--- GIVEN RECORDS ---

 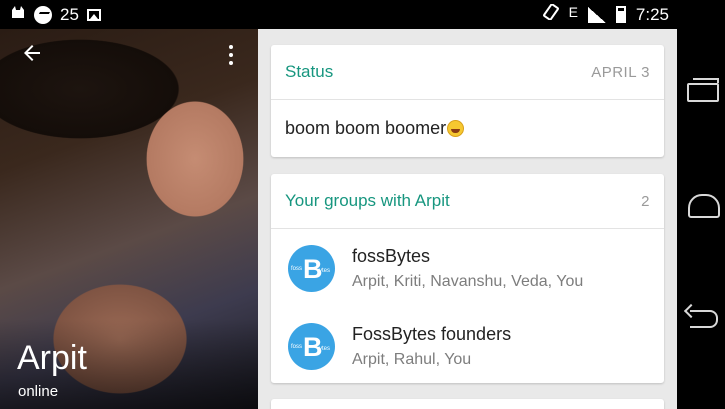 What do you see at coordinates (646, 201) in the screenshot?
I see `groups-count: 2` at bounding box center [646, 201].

---
--- GIVEN RECORDS ---

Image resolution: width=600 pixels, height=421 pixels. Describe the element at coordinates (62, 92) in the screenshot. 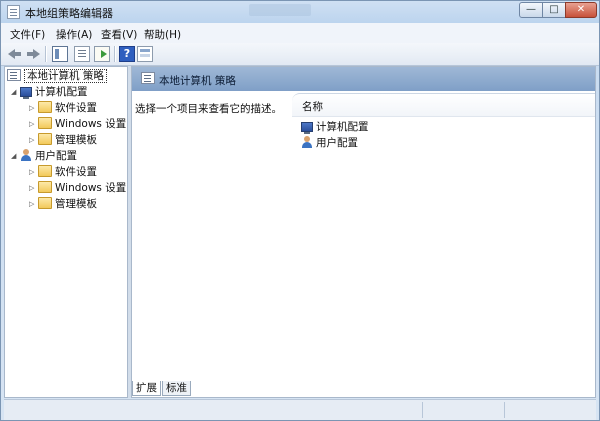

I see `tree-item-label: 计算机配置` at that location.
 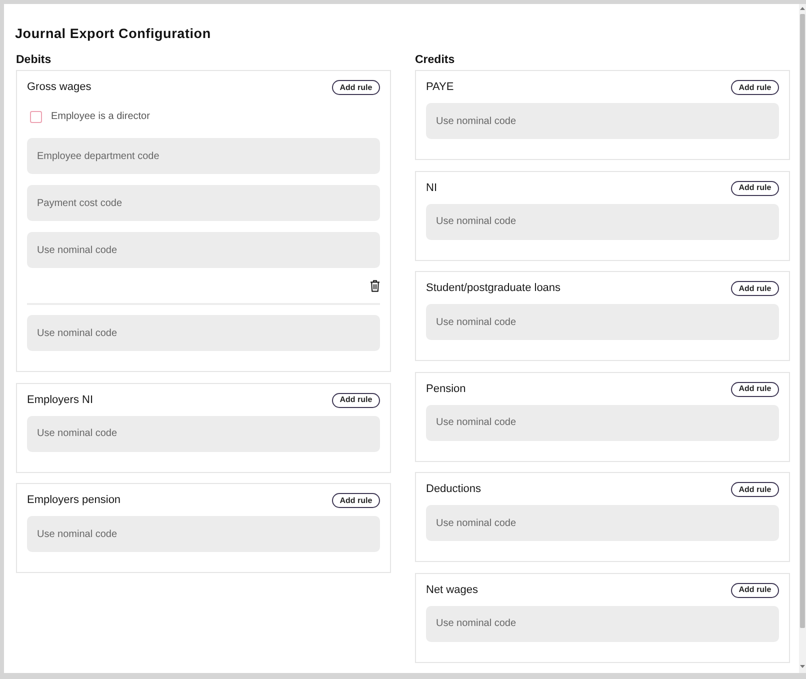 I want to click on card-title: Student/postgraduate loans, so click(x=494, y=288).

---
--- GIVEN RECORDS ---

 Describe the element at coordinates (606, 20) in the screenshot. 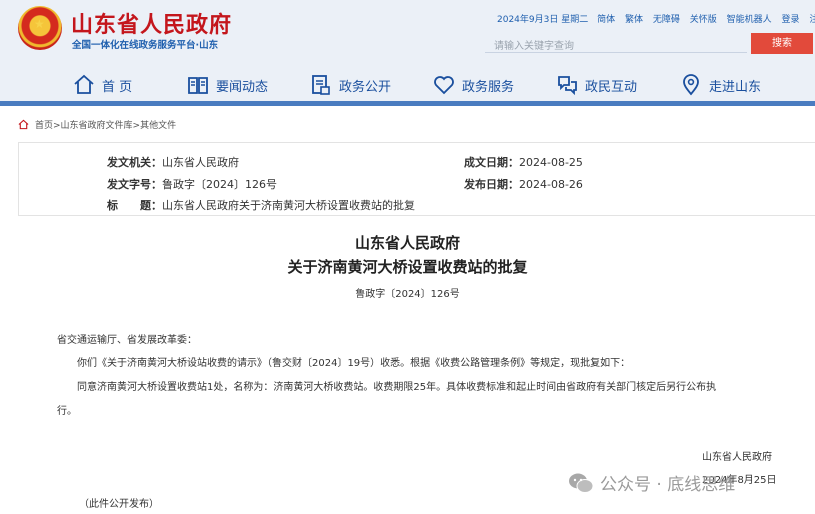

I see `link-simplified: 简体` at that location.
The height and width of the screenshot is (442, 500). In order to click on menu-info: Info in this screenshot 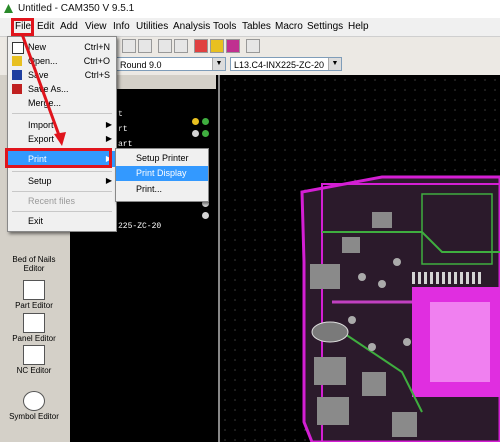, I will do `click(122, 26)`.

---

Copy out the data starting at the line containing "What do you" and ending after the line containing "center [646, 201].", reproducing each line verbatim. Leave the pictures out of your copy.

  What do you see at coordinates (646, 201) in the screenshot?
I see `groups-count: 2` at bounding box center [646, 201].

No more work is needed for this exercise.